U.G.S., ‘adam öldürmeye teşebbüs, iki kez silahlı tehdit, yasadışı telefon dinleme ve izleme’ savıyla şikâyetçi olurken savcılıktan koruma da talep etti. Ankara 6. Aile Mahkemesi, 4 Ocak’ta U.G.S.’yi koruma altına aldı. Kararda, U.G.S.’nin ‘aile için şiddete uğradığı’ belirtilerek altı ay süreyle ‘çağrı üzerine koruma’ tahsis edildi. Ayrıca baba ve amcaların ‘şiddet tehdidi, hakaret ve aşağılama, küçük düşürmeyi içeren söz ve davranışlarda bulunmaması; mağdurun konutuna ve işyerine yaklaşmaması; iletişim araçlarıyla rahatsız etmemesi, yoksa on gün hapse tabi tutulacakları’ ifade edildi.
Ancak birçok kadına şiddet olayında yaşandığı gibi koruma fayda etmedi. U.G.S. ile R.K., önceki gün saat 18.00 sularında Ankara Dikmen’deki evlerine giderken ev sahibi aradı. U.G.S.’nin babası ve amcasının kapı önünde olduklarını söyledi. U.G.S. 155’i aradı. Polisler “Geliyoruz” deyince iki sevgili eve yürüdü. Kapıda U.G.S.’nin babası S.S. ve amca C.S. ile karşılaştılar.

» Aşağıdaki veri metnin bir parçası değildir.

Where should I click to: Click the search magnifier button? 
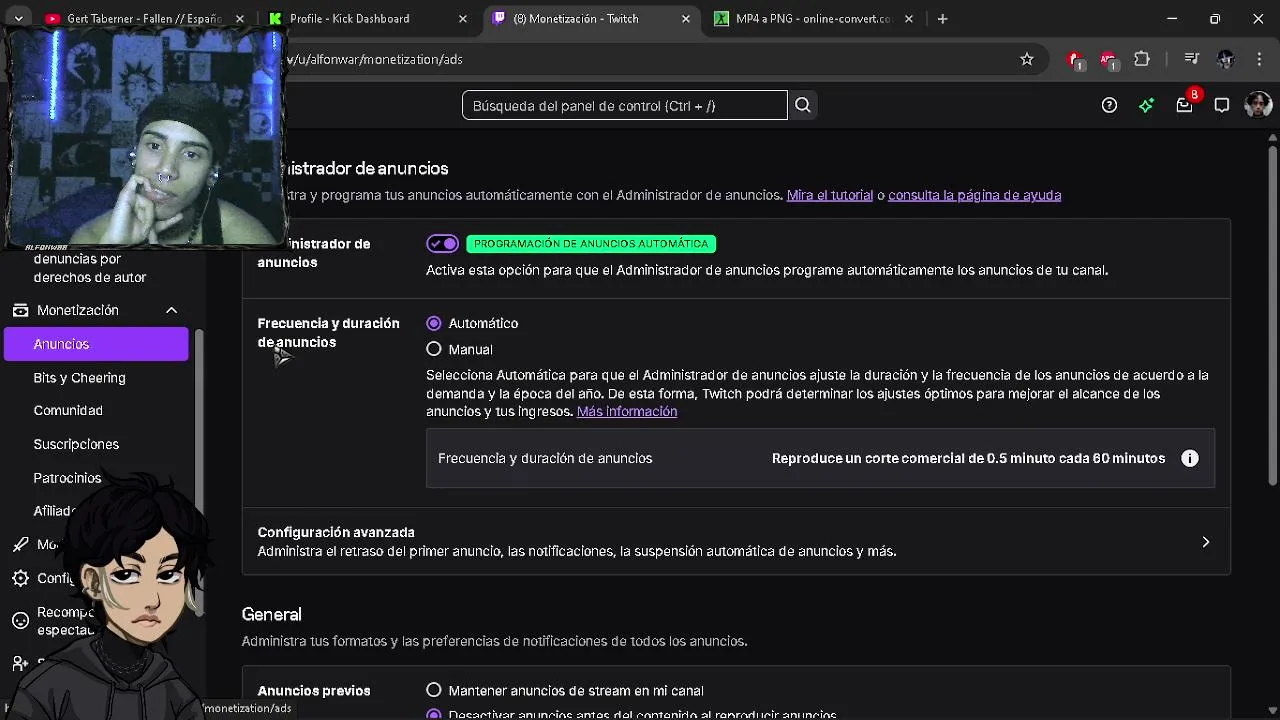click(x=803, y=105)
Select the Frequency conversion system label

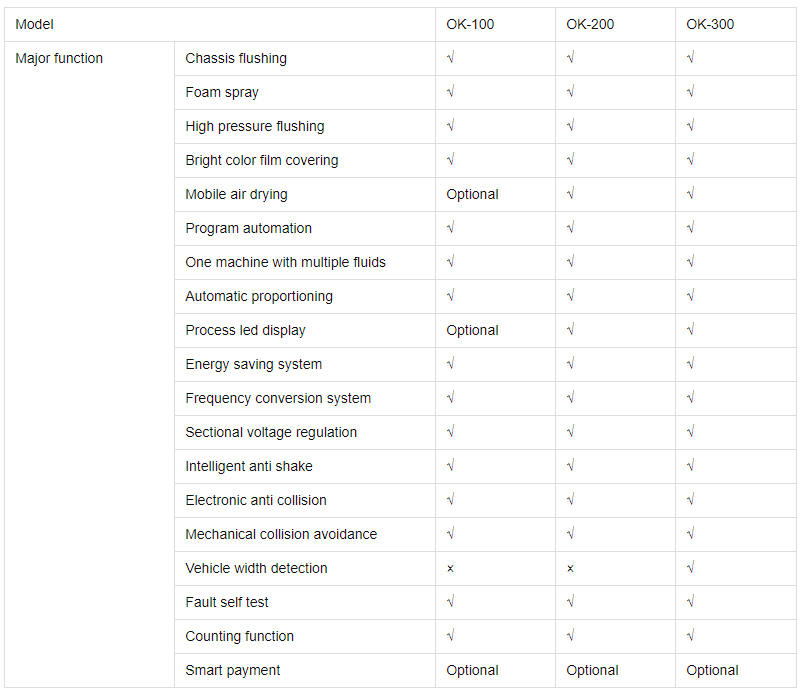click(x=278, y=398)
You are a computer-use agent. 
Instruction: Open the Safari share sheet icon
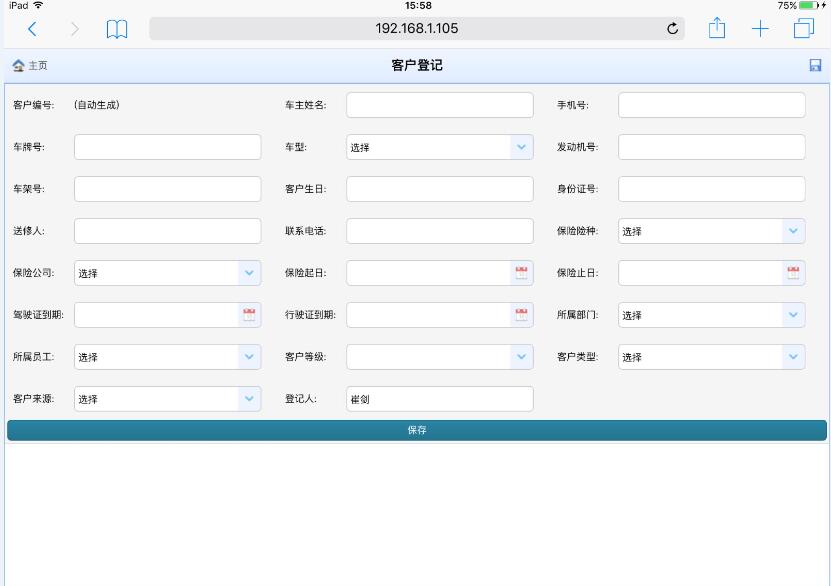click(717, 28)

R.K.’nin Dikmen Polis Merkezi’nde alınan ifadesine göre yaklaşık sekiz kişi apartman kapısını zorla açarak iki sevgiliyi yere yatırıp tekme ve yumruklarla vurdu. Baba S.S. ve amca silah çıkarıp R.K.’nın kalbine ve kafasına doğrulttu. U.G.S. apartmandan karga tulumba çıkarılıp bir araca bindirilirken baba S.S. de R.K.’ye “U.’yu öldüreceğim, sebebi sen olacaksın. Seni de aileni de yok edeceğim” dedi. Sevgilisinin bindirildiği aracın peşinden koşup camlarına yapışan R.K., bir süre sürüklendi. Polis yine yetişemedi. R.K., ifadesinde, “Ailesi U.’yu ve beni öldürmekle tehdit ediyordu. U.’nun hayatından endişe ediyorum. Ailesince öldürüleceğini düşünüyorum” dedi. Tedavi edilen R.K.’nin gözünde şiş, burnunda kırık ve çenesinde yara saptandı.

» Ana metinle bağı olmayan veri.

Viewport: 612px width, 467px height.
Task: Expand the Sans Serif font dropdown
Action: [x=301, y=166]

R.K.’nin avukatı Ahmet Toköz, Dikmen Polis Merkezi’nin U.G.S.’yi korumadığı gibi kurtarmak adına hiçbir çaba göstermediğini de öne sürerek, “U.G.S.’nin yaşam hakkı tehlikeye düşmüşken etkin soruşturma yürütülmemesinin sebebini, mağdurun eşcinsel olması ve faillerin asker ve emniyete yakın kişilerden oluşması olarak değerlendiriyoruz. U.’nun bir an önce kurtarılmasını bekliyoruz” dedi.